Depression Wakes Up To A Bright Sky, Hoping The Sun Wouldn’t Shine

Posted by Mariya Nadeem in #LetsTalk
April 4, 2017

Self-Published

This story is in response to Youth Ki Awaaz’s topic for this week – #LetsTalk to start a conversation on the stigma around depression. If you have an opinion or personal story of dealing with or helping someone else deal with depression or suicidal thoughts, write to us here.

Lying on the couch, living on coffee and chocolates, which date back to the year you still don’t want to think about, because it brings back memories of how the crowd erupted and smeared your face with cake, and bought you presents, for it was your birthday.

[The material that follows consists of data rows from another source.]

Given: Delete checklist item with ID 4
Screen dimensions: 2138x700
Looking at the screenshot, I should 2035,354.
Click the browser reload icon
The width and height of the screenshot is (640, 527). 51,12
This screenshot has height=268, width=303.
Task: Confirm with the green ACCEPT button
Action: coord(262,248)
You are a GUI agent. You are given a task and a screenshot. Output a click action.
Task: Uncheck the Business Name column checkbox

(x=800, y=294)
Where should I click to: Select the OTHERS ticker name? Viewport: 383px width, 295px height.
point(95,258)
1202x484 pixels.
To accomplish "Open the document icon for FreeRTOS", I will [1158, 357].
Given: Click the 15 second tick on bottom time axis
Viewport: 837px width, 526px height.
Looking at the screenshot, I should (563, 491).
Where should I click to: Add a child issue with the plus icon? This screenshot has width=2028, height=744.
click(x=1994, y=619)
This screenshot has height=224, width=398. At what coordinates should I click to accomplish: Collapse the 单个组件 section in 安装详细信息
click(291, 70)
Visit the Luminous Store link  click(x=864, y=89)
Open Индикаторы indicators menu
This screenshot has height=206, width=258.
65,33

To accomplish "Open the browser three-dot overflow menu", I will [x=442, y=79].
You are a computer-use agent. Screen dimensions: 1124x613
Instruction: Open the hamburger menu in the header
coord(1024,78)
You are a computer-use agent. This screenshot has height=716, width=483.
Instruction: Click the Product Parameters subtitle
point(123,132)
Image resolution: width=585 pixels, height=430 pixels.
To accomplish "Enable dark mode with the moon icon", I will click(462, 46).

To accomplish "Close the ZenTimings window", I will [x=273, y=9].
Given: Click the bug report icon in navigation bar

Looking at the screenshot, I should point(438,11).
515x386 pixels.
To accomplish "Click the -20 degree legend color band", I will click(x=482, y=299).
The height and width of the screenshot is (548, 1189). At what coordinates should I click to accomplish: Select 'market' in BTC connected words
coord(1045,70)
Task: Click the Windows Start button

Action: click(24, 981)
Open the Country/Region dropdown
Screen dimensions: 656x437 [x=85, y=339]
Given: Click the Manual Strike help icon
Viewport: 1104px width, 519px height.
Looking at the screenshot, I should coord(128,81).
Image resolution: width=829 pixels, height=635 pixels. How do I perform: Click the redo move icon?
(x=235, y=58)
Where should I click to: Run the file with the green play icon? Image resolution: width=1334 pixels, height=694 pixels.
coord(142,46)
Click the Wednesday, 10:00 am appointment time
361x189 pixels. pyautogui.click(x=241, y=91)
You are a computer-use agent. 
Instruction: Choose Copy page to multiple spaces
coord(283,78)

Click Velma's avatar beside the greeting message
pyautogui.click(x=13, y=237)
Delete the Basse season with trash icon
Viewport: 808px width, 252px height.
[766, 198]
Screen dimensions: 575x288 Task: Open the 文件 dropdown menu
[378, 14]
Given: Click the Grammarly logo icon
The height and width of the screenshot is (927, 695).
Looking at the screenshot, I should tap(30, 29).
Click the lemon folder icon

It’s been two years. Tomorrow is again your big day, but you haven’t taken a bath in two weeks and a half. You’re sure the only thing erupting this time would be your mom’s call trying to make up for the loss. The loss you created. Cutting all the strings that held you to the people that you called yours, you’ve entangled yourself in a pool of things that were for others to handle. The strings lie all around you wrapping up everything, and nothing at all. You repeatedly scroll up for new messages but all you see is advertisements about getting ombre hair. It reminds you of the time, you did your hair on Saturday nights, nice and crisp, and it strikes you, it was before you drowned five thousand feet into heartbreak.

Now, if everything you’ve read, in your perspective seems depressing, I think you would want to stop. Because I would say it once, then twice, then as many times ad it takes for you to believe that your idea of depression is deceptive, it’s glamorous. Not having ever been under depression, I’d be lying, if I say I can explain you all of it, but putting aside all hypocrisy I know for one, it isn’t a definable state of mind. You can’t put it in a box, in words, in songs. It just is.

Depression wakes up to a bright sky, hoping the sun wouldn’t shine. Depression doesn’t kick in and sleep for longer; it kicks out all blankets, puts on disguises to hide hopelessness and goes about the day. Depression hates caffeine and music. Depression doesn’t talk itself out loud. It lives insides, bangs and screams in silence. Depression cannot cry. It has run out of everything that can flow. Depression bites its tongue and whimpers at every sound that escapes the mouth. Depression is monosyllabic. Depression has unanswerable questions. Depression never has answers. Depression shakes a lot. Depression is a faker. Depression cannot tell itself apart, it loses parts of it in crowds. For Heaven’s sake, depression cannot even spell itself; it is usually around a group of people, preparing to introduce itself as, F-I-N-E. Depression begs you to stop glamorizing it.